§ TEXT PROVIDED
___

Side information generation with auto regressive model for low-delay distributed video coding

https://doi.org/10.1016/j.jvcir.2011.10.001Get rights and content

Abstract

In this paper, we propose an auto regressive (AR) model to generate the high quality side information (SI) for Wyner–Ziv (WZ) frames in low-delay distributed video coding, where the future frames are not used for generating SI. In the proposed AR model, the SI of each pixel within the current WZ frame t is generated as a linear weighted summation of the pixels within a window in the previous reconstructed WZ/Key frame t  1 along the motion trajectory. To obtain accurate SI, the AR model is used in both temporal directions in the reconstructed WZ/Key frames t  1 and t  2, and then the regression results are fused with traditional extrapolation result based on a probability model. In each temporal direction, a weighting coefficient set is computed by the least mean square method for each block in the current WZ frame t. In particular, due to the unavailability of future frames in low-delay distributed video coding, a centrosymmetric rearrangement is proposed for pixel generation in the backward direction. Various experimental results demonstrate that the proposed model is able to achieve a higher performance compared to the existing SI generation methods.

Highlights

► We generate the side information for WZ frames using AR models. ► The side information is generated along the motion trajectory. ► We fuse the regression results and traditional extrapolation results. ► We compute the weighting coefficient set for each block.

___

§ INFORMATION SHOWN
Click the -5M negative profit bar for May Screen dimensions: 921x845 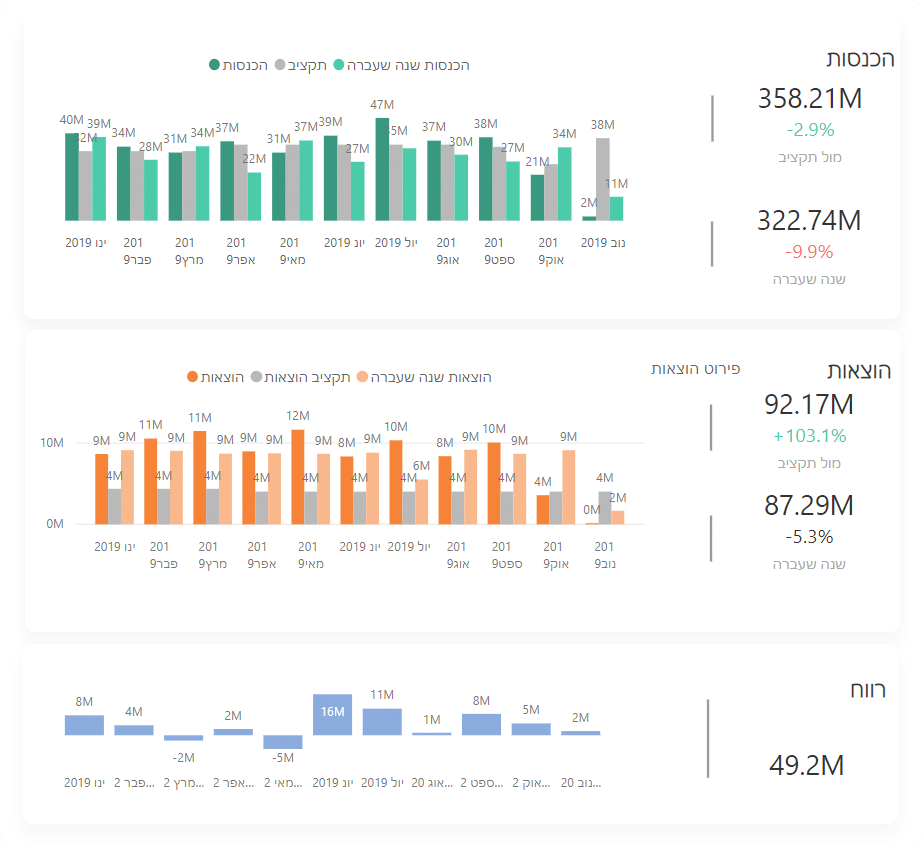(x=282, y=742)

___

§ GIVEN EXERCISE
Continue the page on side information generation for low-delay distributed video coding, picking up after its final highlight.

§ RESPONSE
Introduction

With the development of high performance computing and channel coding [1], distributed video coding (DVC) has received more and more attentions in recent years due to its desirable properties for some applications such as wireless low power video surveillance, video compression and sensor networks. DVC is based on the principles stated by Slepian–Wolf [2] for the lossless case and Wyner–Ziv (WZ) [3] for the lossy scenario. The majority of Slepian–Wolf and WZ coding systems adopt channel coding principles [4], [5], [6], [7], assuming the statistical dependence between the two correlated sources X and Y as a virtual binary symmetric channel or additive white Gaussian noise channel. Compression of the source X can be achieved by transmitting only parity bits using error correcting codes. At the decoder side, with the aid of received parity bits and Y, called the side information (SI) of X, the error correcting decoding is performed, i.e., performing MAP or MMSE estimation of X.

Based on these theorems, some practical DVC systems have been presented. Pradhan and Ramchandran proposed a constructive and practical framework for distributed source coding using syndromes (DISCUS) [4] to perform WZ coding. Puri and Ramchandran proposed a power-efficient, robust, high-compression, syndrome-based multimedia (PRISM) [8] DVC framework. Besides, Aaron et al. provided an asymmetric WZ coding scheme [9] for motion video using intra-frame encoding and inter-frame decoding. In their framework, the key frames are encoded by H.263+ intra frame mode and the WZ frames are encoded by Slepian–Wolf codec based on turbo codes.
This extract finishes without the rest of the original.